Fly‑E’s financials underscore the gravity of the situation. For fiscal 2025, the company reported net revenue of $25.4 million, down 21.5% from $32.2 million in 2024, and a net loss of $5.3 million versus a $1.9 million profit the prior year. Preliminary Q3 2025 revenue fell 42.9% from the same period in 2024, reflecting a sharp decline in sales of its lithium‑battery‑powered e‑bikes and e‑scooters amid safety concerns and a class‑action lawsuit alleging misleading statements about battery safety. The company’s cash position is strained, with negative operating cash flow and a limited runway that has prompted a $6.1 million equity offering in June 2025 to shore up liquidity.
The delinquency notice signals deeper governance and liquidity issues. Nasdaq’s listing staff cited “substantial doubt” about Fly‑E’s ability to continue as a going concern, a warning that the company’s internal controls and financial reporting processes are under scrutiny. The company’s recent 1‑for‑5 reverse stock split, completed on July 3, 2025, and the ongoing lawsuit further erode investor confidence and highlight potential weaknesses in corporate governance. Management has stated it intends to file the overdue Form 10‑Q as soon as the September 30 financial statements are finalized, but the delay suggests significant accounting or control challenges that could prolong the compliance process.
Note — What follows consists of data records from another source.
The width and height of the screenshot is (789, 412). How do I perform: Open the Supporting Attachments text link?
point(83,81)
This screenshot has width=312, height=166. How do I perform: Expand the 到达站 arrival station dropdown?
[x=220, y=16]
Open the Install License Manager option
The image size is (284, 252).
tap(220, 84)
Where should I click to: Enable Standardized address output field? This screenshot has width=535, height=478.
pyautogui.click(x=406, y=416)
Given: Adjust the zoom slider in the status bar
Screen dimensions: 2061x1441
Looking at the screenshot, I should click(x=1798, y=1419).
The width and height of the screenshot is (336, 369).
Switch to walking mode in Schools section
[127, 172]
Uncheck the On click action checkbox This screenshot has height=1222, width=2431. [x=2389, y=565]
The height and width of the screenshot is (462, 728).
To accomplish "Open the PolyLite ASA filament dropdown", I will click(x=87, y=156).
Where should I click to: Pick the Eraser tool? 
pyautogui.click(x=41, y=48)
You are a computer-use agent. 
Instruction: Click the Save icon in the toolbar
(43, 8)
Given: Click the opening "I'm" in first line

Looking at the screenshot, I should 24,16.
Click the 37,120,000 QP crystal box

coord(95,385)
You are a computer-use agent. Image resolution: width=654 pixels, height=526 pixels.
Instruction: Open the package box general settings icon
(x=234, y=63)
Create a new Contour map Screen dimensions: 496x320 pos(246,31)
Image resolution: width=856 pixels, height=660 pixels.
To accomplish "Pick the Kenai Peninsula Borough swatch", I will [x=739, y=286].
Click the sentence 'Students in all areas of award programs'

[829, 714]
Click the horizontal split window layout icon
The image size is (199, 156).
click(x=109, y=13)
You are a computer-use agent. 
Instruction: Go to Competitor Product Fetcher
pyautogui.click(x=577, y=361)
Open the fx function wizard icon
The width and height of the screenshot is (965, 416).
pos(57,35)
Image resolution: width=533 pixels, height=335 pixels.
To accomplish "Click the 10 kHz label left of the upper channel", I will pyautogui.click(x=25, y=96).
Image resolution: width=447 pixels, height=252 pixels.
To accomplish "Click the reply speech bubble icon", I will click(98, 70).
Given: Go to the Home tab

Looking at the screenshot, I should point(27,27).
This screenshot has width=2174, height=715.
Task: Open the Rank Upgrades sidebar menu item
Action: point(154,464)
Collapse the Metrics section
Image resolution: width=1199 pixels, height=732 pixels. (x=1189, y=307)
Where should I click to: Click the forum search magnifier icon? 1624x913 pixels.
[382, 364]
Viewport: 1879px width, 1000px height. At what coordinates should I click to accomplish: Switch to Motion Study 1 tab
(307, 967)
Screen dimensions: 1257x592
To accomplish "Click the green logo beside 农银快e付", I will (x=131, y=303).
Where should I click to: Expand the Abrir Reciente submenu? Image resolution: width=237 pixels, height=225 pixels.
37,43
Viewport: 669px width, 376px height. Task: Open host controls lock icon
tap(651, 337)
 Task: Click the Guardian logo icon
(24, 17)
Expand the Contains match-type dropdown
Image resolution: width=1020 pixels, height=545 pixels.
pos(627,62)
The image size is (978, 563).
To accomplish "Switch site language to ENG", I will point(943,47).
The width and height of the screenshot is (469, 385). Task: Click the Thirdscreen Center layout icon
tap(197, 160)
Market reaction to the notice was swift. After the announcement, Fly‑E’s shares fell 8.34% in after‑hours trading, closing at $7.58. Investors reacted to the dual threats of a potential delisting and the company’s deteriorating financial health, which together raise concerns about future capital access and operational viability. The decline reflects the market’s assessment that the delinquency notice is a symptom of broader systemic issues rather than a one‑off filing delay.
The company’s next steps will be critical. A timely, comprehensive compliance plan that addresses Nasdaq’s concerns about internal controls, financial reporting, and governance will be essential to avoid delisting. If Fly‑E fails to regain compliance, shareholders will be notified that the stock may be subject to delisting, and the company will have the opportunity to appeal to a Nasdaq hearings panel. The outcome will have lasting implications for the company’s ability to raise capital, maintain market presence, and continue its operations in the competitive electric‑vehicle accessories market.